The number of lines below that contain the word "computer" is all that the answer should hold.

[Exercise inputs — start]

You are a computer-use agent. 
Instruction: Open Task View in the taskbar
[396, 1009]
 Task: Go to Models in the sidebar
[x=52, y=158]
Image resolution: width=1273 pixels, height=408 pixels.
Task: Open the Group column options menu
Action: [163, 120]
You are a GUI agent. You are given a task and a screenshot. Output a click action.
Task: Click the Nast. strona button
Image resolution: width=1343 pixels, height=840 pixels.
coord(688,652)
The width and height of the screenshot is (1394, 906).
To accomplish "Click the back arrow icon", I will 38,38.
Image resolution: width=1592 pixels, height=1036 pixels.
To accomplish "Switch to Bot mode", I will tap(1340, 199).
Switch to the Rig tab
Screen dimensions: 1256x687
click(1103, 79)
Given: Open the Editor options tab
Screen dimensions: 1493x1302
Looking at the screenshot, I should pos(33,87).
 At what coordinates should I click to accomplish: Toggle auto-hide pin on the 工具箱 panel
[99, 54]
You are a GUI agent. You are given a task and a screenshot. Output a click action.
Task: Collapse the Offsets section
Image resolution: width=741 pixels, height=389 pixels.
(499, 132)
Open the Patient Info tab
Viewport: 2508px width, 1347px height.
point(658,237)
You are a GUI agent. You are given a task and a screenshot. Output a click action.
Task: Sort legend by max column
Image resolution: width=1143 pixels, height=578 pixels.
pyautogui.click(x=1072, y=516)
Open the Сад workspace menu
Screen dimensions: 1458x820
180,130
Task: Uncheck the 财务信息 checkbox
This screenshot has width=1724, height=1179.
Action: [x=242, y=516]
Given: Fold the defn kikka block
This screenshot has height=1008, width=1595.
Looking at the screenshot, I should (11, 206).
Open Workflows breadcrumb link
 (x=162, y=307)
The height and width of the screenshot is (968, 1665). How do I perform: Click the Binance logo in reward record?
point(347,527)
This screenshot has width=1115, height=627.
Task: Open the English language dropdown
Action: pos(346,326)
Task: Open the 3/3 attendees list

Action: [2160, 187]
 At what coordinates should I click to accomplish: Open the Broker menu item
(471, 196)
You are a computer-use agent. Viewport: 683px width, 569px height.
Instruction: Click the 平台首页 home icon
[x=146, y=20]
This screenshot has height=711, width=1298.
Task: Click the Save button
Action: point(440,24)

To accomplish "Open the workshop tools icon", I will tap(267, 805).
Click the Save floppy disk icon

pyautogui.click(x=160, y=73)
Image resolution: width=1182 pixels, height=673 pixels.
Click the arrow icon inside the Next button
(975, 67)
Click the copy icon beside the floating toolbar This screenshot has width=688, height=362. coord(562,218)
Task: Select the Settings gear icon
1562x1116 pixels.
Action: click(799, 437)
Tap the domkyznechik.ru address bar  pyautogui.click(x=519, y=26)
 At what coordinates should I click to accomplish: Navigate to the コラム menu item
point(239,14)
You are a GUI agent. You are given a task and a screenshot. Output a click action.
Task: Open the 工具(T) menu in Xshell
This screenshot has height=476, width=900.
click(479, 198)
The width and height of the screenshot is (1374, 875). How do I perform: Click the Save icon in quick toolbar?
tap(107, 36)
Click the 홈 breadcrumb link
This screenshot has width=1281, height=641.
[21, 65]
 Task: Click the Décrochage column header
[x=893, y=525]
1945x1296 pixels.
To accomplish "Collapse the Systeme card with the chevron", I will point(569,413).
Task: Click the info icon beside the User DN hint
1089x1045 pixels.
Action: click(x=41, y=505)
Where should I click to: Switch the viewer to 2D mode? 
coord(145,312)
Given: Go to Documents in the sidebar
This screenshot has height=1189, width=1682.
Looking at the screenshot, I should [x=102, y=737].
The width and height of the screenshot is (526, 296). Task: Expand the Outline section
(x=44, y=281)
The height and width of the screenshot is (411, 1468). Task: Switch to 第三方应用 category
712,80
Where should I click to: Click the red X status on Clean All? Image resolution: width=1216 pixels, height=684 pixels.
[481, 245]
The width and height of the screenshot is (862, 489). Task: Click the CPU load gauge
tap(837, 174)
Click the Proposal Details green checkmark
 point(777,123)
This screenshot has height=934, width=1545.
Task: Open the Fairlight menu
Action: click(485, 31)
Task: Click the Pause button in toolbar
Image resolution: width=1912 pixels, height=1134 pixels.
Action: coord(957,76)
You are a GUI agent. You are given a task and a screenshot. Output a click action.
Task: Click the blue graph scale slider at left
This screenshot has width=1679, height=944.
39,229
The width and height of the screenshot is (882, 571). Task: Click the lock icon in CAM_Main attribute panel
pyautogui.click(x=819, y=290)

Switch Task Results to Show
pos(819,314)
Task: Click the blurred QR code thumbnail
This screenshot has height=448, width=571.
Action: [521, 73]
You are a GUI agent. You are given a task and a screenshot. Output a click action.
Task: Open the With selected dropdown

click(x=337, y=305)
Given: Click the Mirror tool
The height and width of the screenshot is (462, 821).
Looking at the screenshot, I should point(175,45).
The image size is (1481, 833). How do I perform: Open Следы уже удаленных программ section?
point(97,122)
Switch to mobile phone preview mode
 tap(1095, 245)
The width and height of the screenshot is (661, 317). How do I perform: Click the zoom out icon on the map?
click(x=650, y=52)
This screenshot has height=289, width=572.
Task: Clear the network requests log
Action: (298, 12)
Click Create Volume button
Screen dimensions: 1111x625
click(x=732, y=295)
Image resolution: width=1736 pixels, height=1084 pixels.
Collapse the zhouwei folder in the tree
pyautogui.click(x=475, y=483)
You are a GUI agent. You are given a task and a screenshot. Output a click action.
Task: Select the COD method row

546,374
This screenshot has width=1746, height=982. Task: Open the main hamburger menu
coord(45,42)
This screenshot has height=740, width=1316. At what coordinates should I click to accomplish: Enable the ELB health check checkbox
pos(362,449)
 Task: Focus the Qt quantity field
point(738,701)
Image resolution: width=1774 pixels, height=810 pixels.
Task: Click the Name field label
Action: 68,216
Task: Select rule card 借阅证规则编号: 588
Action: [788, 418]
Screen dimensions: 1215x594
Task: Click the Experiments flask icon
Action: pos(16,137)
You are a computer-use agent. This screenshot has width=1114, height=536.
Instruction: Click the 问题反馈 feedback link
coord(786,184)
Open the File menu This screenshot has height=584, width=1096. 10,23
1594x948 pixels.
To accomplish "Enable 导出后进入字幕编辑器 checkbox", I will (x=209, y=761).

[Exercise inputs — finish]

Solution to this exercise: 3